Key Responsibilities

• Lead all quality and regulatory activities supporting post-market clinical programmes in the United States.
• Drive quality and regulatory readiness for U.S. commercial launch activities.
• Own, maintain, and continuously improve the Quality Management System (QMS).
• Act as the Quality Management Representative.
• Ensure compliance with FDA regulations, Quality System Regulations, ISO 13485, and other applicable standards.
• Oversee design control activities throughout the product lifecycle.
• Manage complaint handling, CAPA processes, post-market surveillance, and vigilance activities.
• Support commercial launch readiness, including labelling, distribution controls, and traceability requirements.
• Provide quality oversight for manufacturing scale-up and technology transfer activities.
• Lead change control processes and regulatory impact assessments.
• Manage supplier quality programmes, internal audits, and inspection readiness activities.
• Maintain risk management documentation and post-market risk assessments.
• Collaborate across engineering, manufacturing, clinical, and commercial teams to ensure compliance and quality excellence.
• Build, mentor, and develop a high-performing Quality & Regulatory team.
• Lead future regulatory submissions, including CE Mark activities.
• Serve as the primary contact for regulatory authorities, notified bodies, auditors, and external partners.

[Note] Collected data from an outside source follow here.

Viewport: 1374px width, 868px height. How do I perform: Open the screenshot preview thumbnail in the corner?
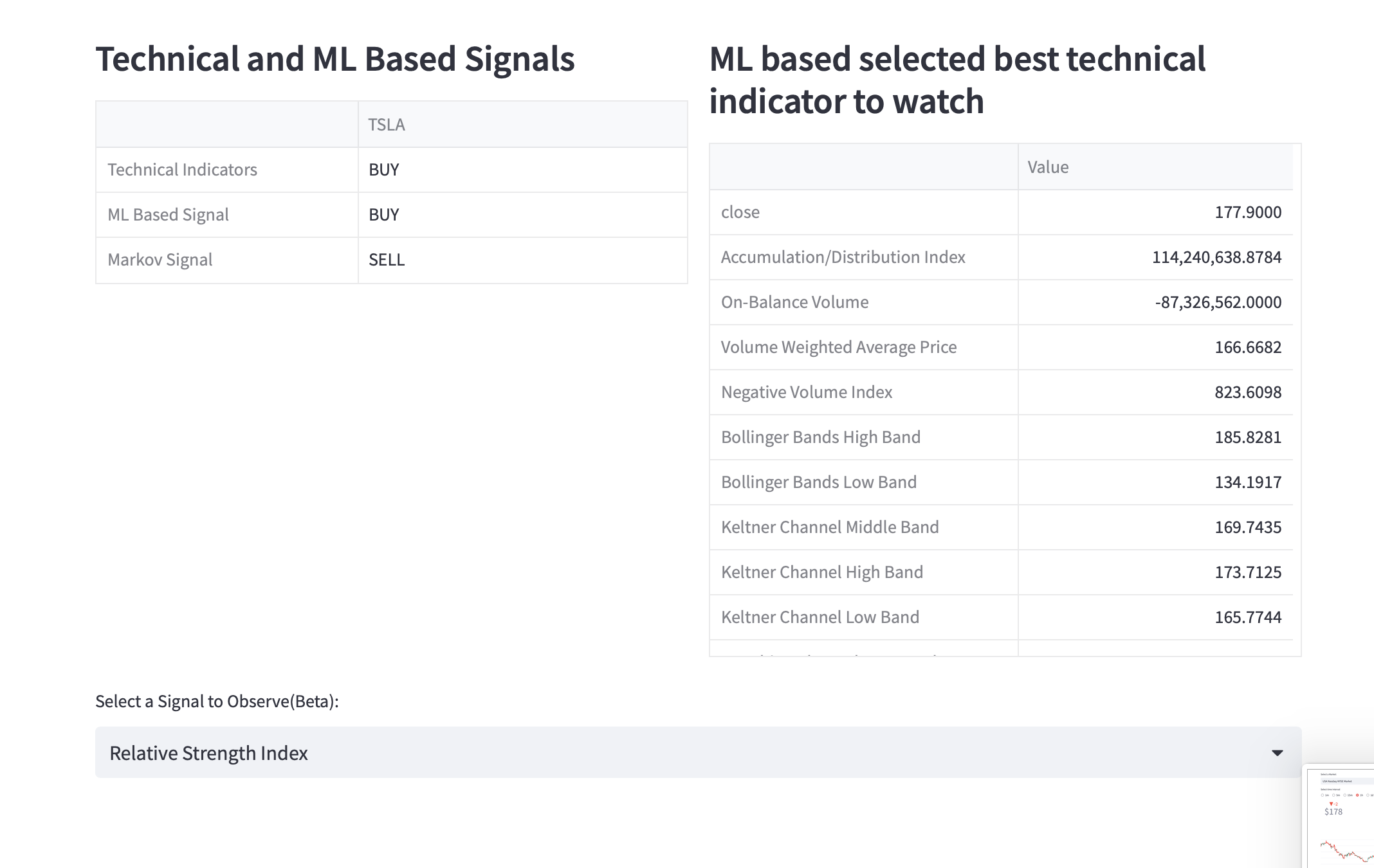(x=1339, y=817)
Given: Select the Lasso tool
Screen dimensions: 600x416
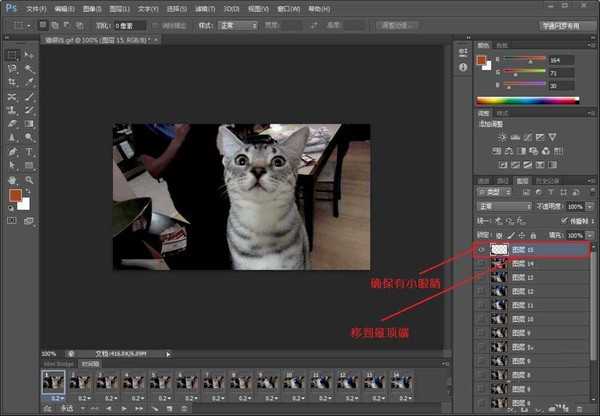Looking at the screenshot, I should coord(11,69).
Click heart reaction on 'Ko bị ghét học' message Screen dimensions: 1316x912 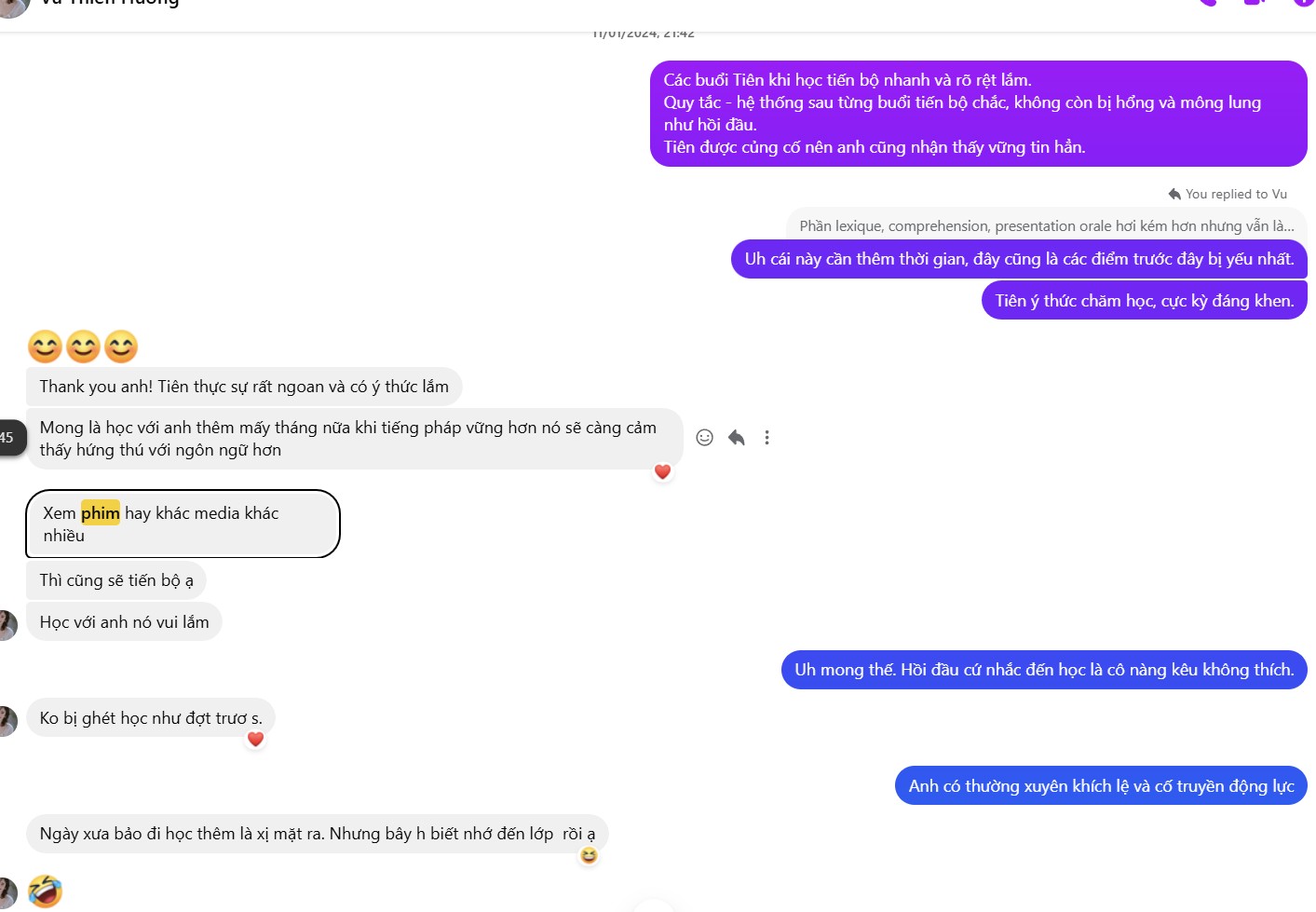(x=255, y=740)
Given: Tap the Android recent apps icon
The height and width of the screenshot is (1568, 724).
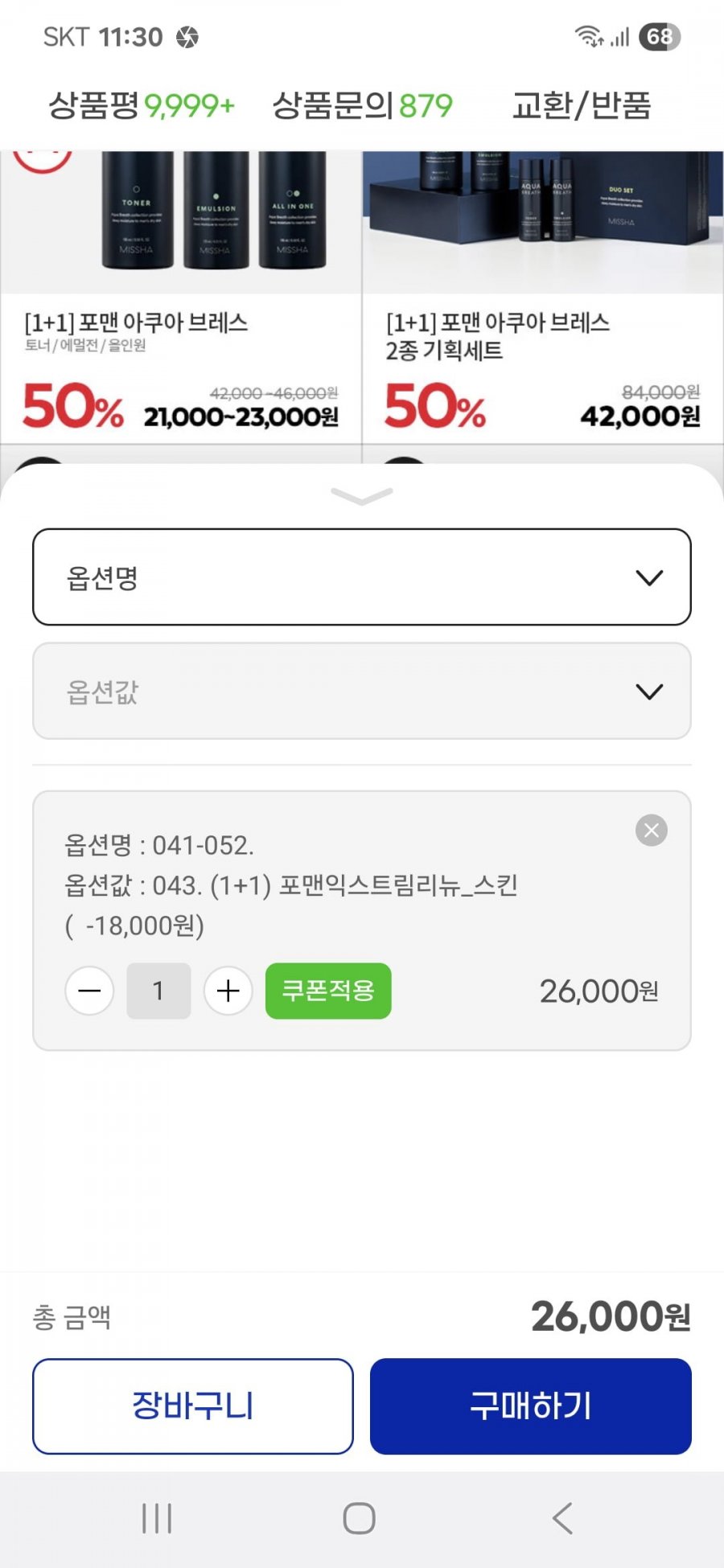Looking at the screenshot, I should (x=157, y=1518).
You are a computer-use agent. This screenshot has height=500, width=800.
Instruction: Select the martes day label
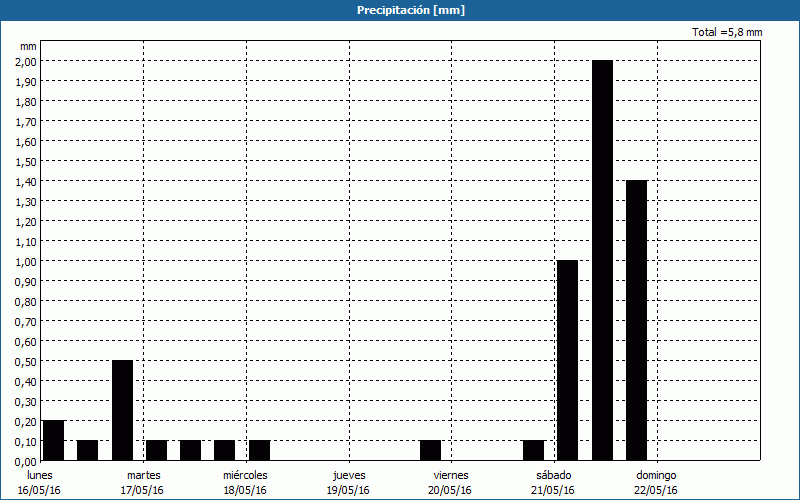point(143,475)
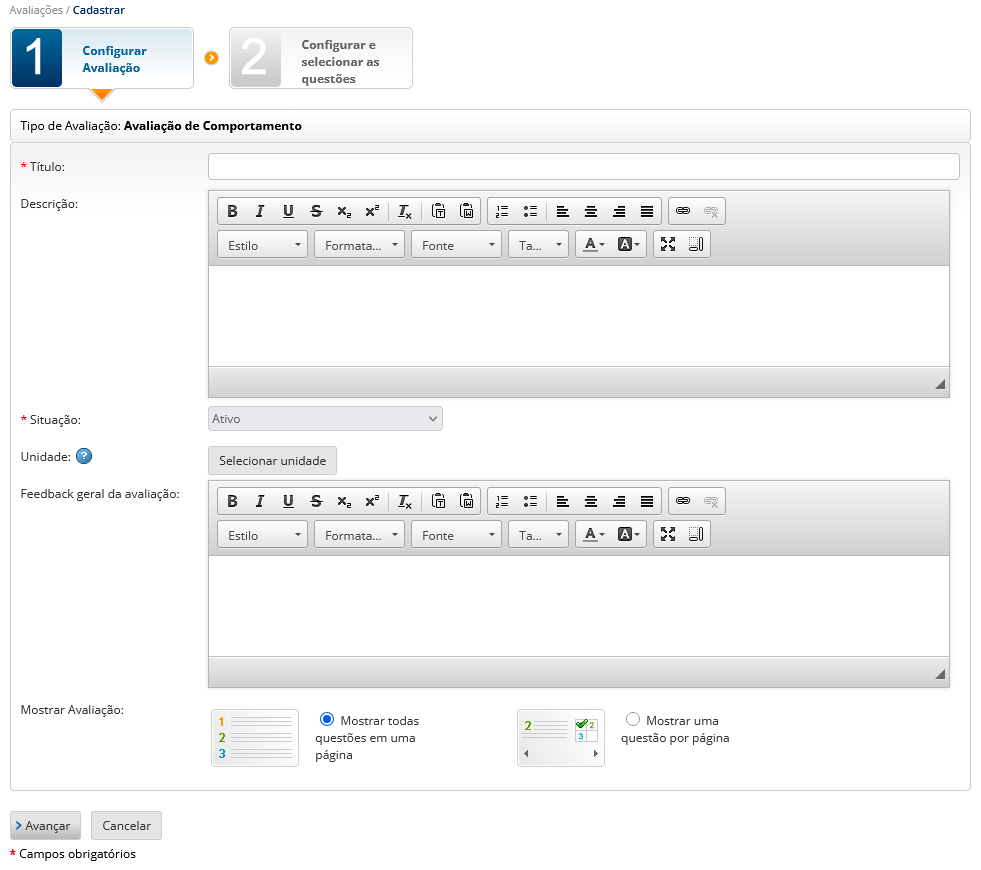Click into the Título input field
The image size is (981, 870).
coord(583,166)
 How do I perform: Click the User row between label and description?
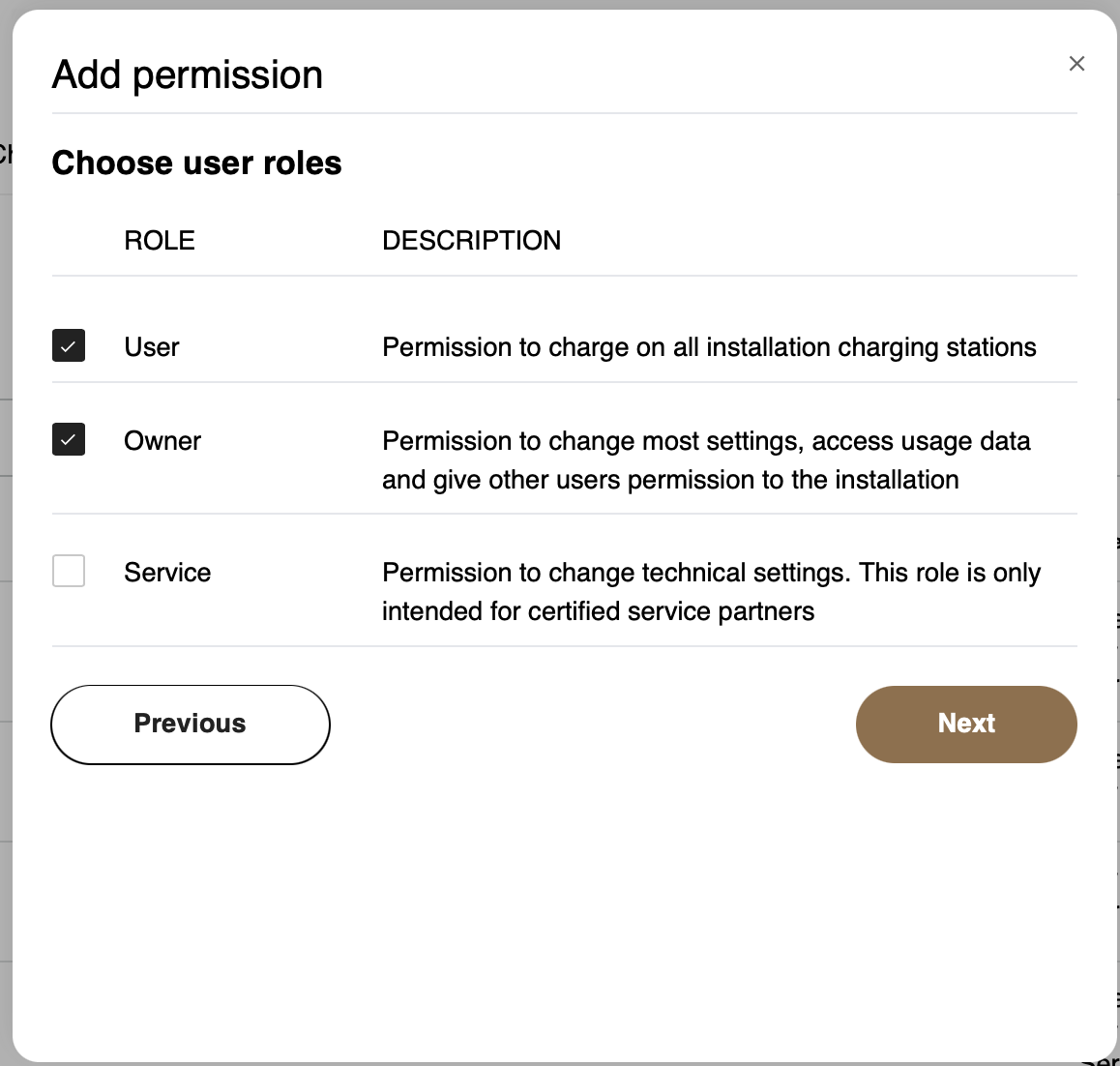click(x=280, y=346)
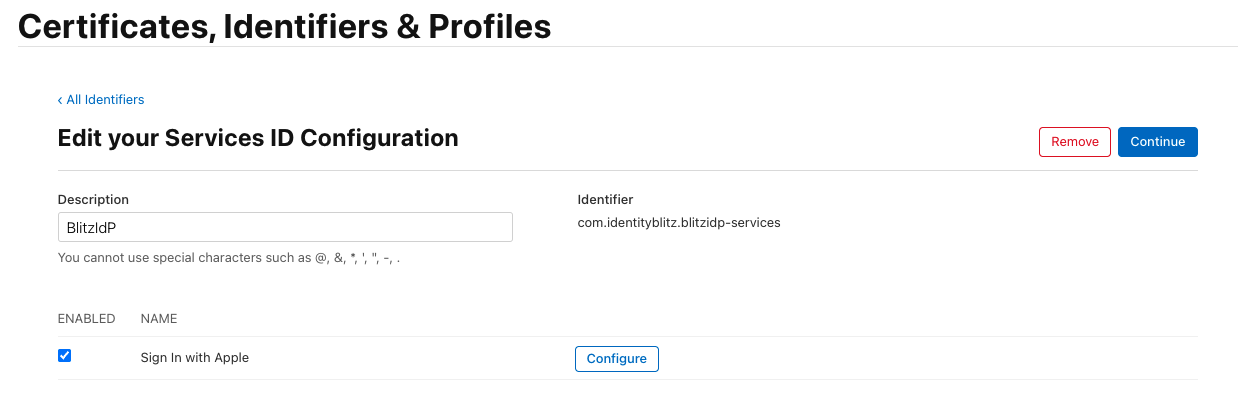Screen dimensions: 1256x413
Task: Click the Identifier label
Action: (x=605, y=200)
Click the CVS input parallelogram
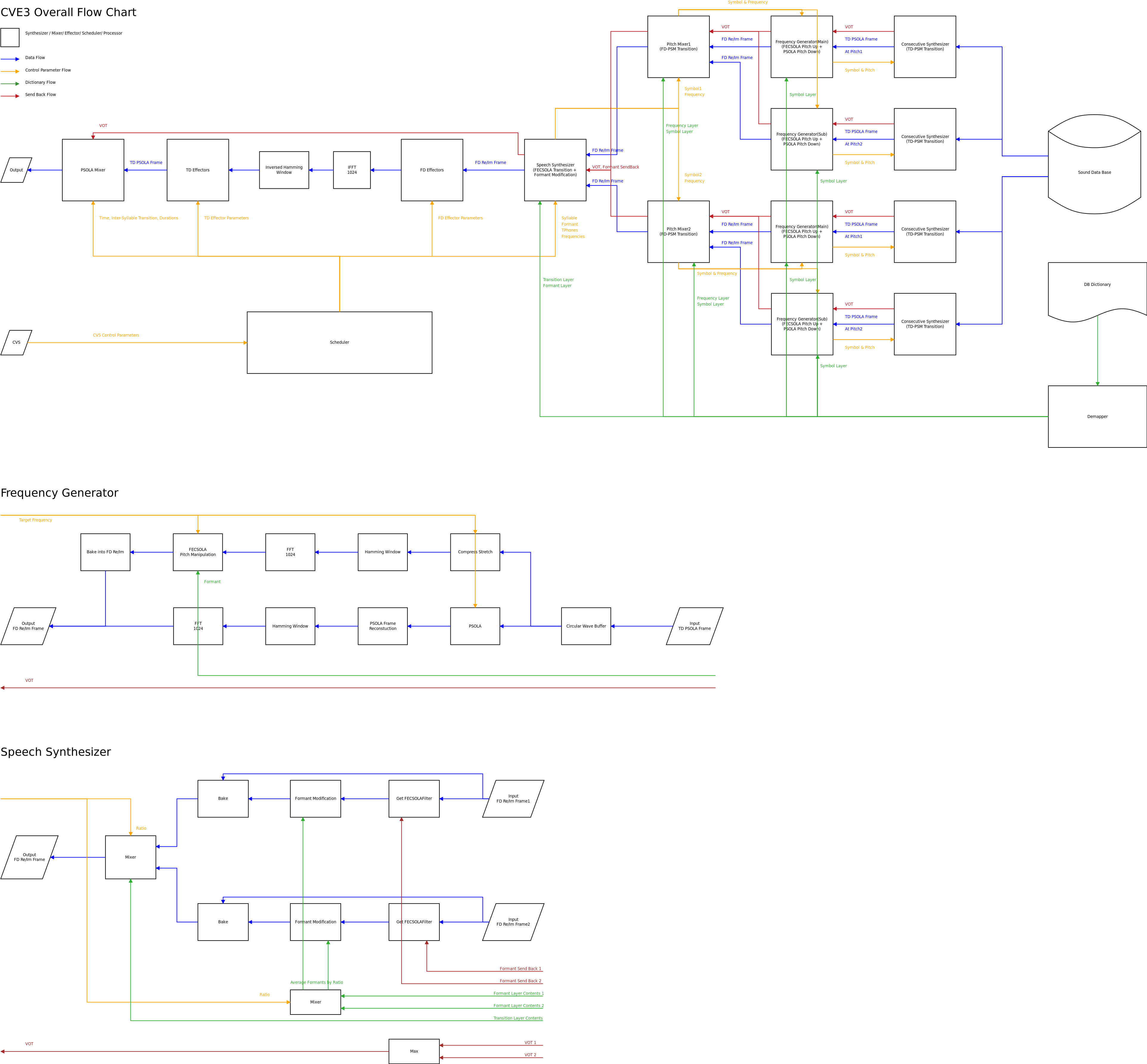 (x=16, y=343)
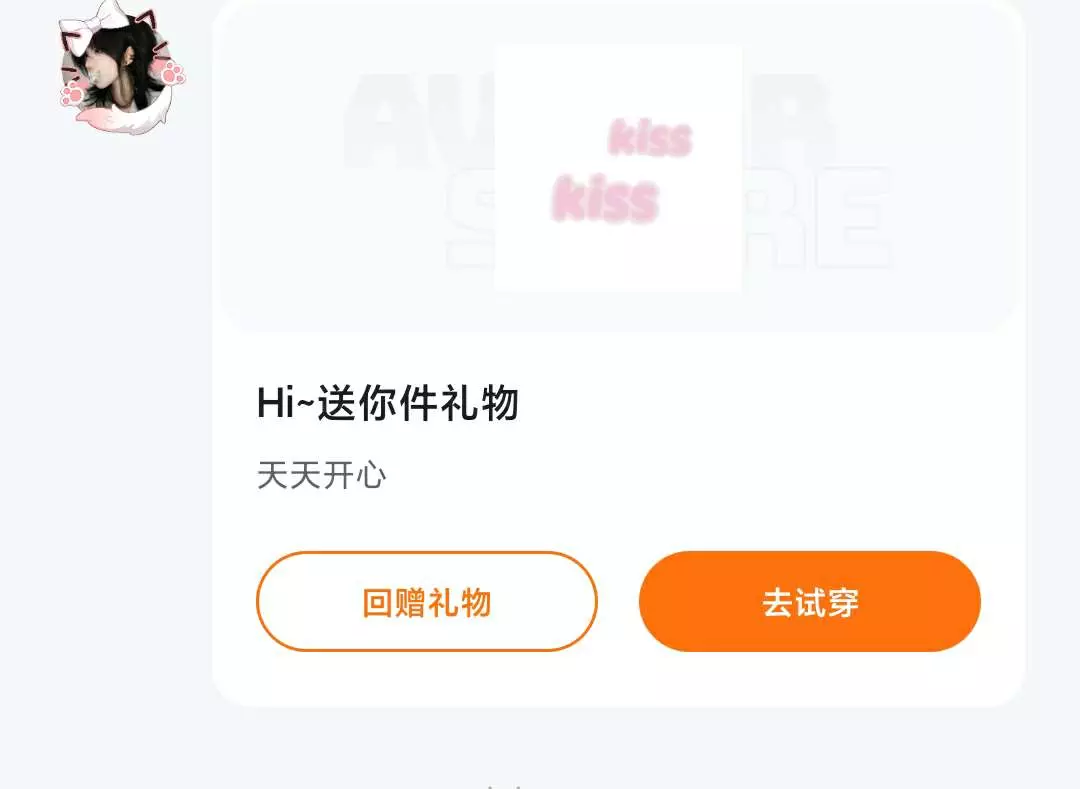Tap the pink cat paw right of the avatar
The width and height of the screenshot is (1080, 789).
(x=172, y=72)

• Bachelor's degree in Engineering, Life Sciences, or a related discipline.
• Minimum of 8 years' experience in Quality and Regulatory Affairs within the medical device industry.
• Strong experience supporting FDA-cleared medical devices and post-market commercial activities.
• Experience managing or owning a Quality Management System.
• In-depth knowledge of FDA QMSR (21 CFR Part 820) and ISO 13485 requirements.
• Experience with medical device Design Control processes.
• Experience supporting post-market clinical studies.
• Knowledge of sterility and sterilisation requirements for medical devices.
• Previous experience acting as a Management Representative or equivalent quality leadership role.
• Strong risk management, problem-solving, and decision-making skills.
• Ability to thrive in a fast-paced, hands-on environment with evolving priorities.
• Excellent communication and stakeholder management skills.

• Experience supporting CE Mark submissions and European regulatory requirements.
• FDA inspection preparation and audit experience.
• Lead Auditor or Internal Auditor certification.
• Previous experience working within a start-up or early-stage medical device company.

• Hybrid working model with flexible working arrangements.
• Opportunity to play a key role in bringing innovative medical technology to patients worldwide.
• Significant exposure to commercial launch activities and international regulatory strategy.
• Career progression opportunities within a growing organisation.
• Collaborative, entrepreneurial, and mission-driven culture.
• Travel opportunities and interaction with global medical device industry leaders.
• Competitive salary and comprehensive benefits package.